Pythonodipsas
- Conservation status: Least Concern (IUCN 3.1)

Scientific classification
- Kingdom: Animalia
- Phylum: Chordata
- Class: Reptilia
- Order: Squamata
- Suborder: Serpentes
- Family: Pseudaspididae
- Genus: Pythonodipsas Günther, 1868
- Species: P. carinata
- Binomial name: Pythonodipsas carinata Günther, 1868

= Pythonodipsas =

- Genus: Pythonodipsas
- Species: carinata
- Authority: Günther, 1868
- Conservation status: LC
- Parent authority: Günther, 1868

Genus of snakes

The western keeled snake (Pythonodipsas carinata) is a species of snake in the family Pseudaspididae. It is native to western Namibia, southwestern Angola, and southwestern Zambia, and is the only member of the genus Pythonodipsas.

==Taxonomy==

P. carinata is most closely related to Pseudaspis cana. Together these two monotypic genera make up the subfamily Pseudaspidinae of the family Lamprophiidae.

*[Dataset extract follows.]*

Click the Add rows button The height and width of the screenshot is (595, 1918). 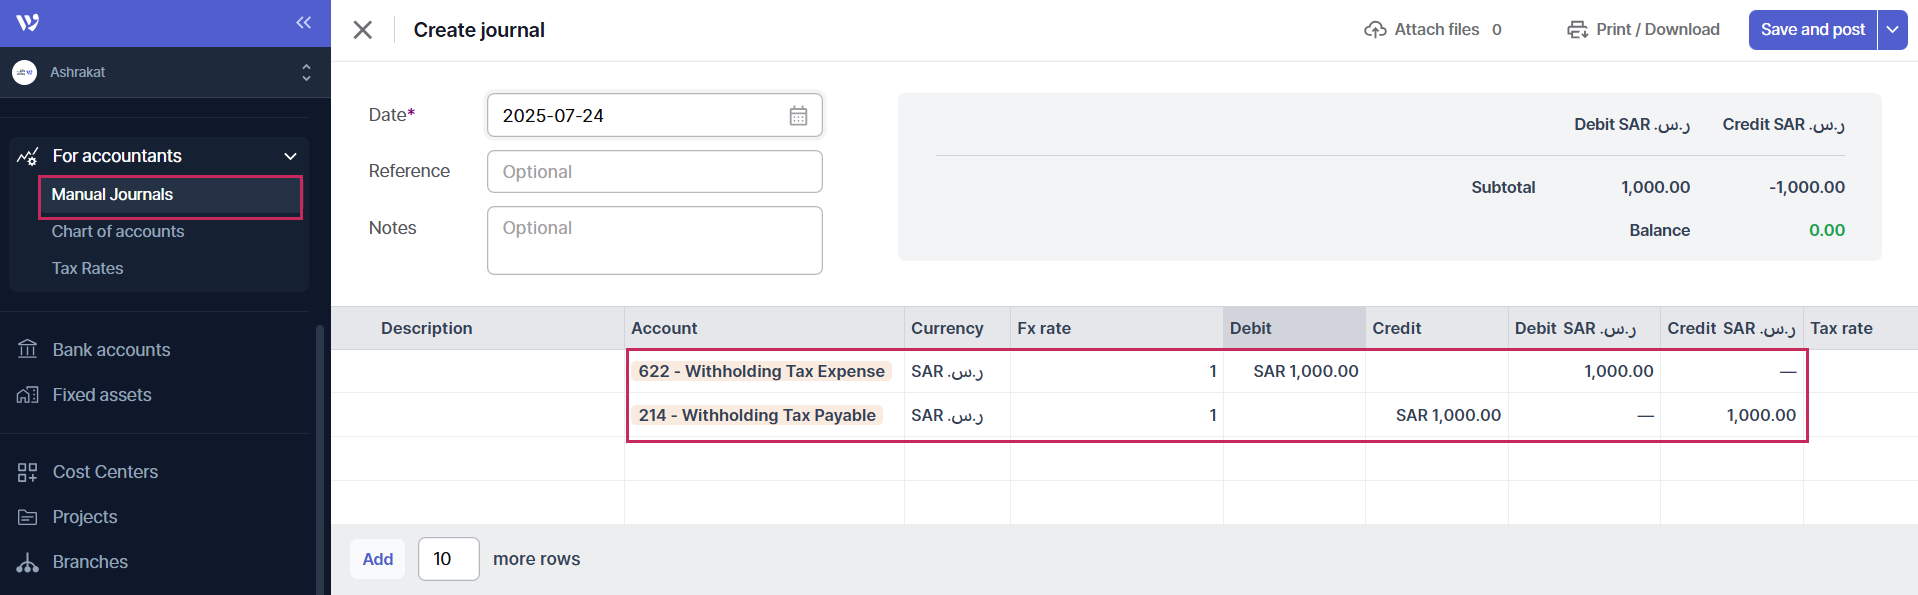[x=377, y=559]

Pythonodipsas closely resembles the colubrine genus Spalerosophis, although the two are not closely related.

==Description==

P. carinata is unusual in possessing greatly fragmented head shields, a peculiar maxillary dentition (3rd to 6th largest, posterior-most tooth large and grooved), a reduced number of palatine teeth (including a greatly enlarged "fang"), and hypapophyses developed throughout the vertebral column. It was once thought to be a possible evolutionary intermediate between vipers and non-venomous colubroids, but it is now known not to be closely related to vipers.

==Behavior==

P. carinata are nocturnal.

==Diet==

P. carinata eat vertebrates, with lizards comprising 67% of the diet, rodents 25%, birds 4%, and unidentified vertebrate bones 4%. Among lizard prey, geckos (39% of all prey) and skinks (18%) predominated. Both nocturnal (Afroedura, Chondrodactylus, Palmatogecko and Pachydactylus) and diurnal geckos (Rhoptropus and Narudasia) were eaten. All skink prey were Mabuya sp. Mammalian prey were eaten primarily by larger snakes.

==Distribution and habitat==

P. carinata is a rare snake restricted to gravel plains and arid savannah.

==Reproduction==

P. carinata lay eggs. Females probably mature between 47.5 and 51.0 cm snout-vent length, and males between 29.0 and 31.0 cm snout-vent length. Juveniles are born at sizes between 16 and 18 cm.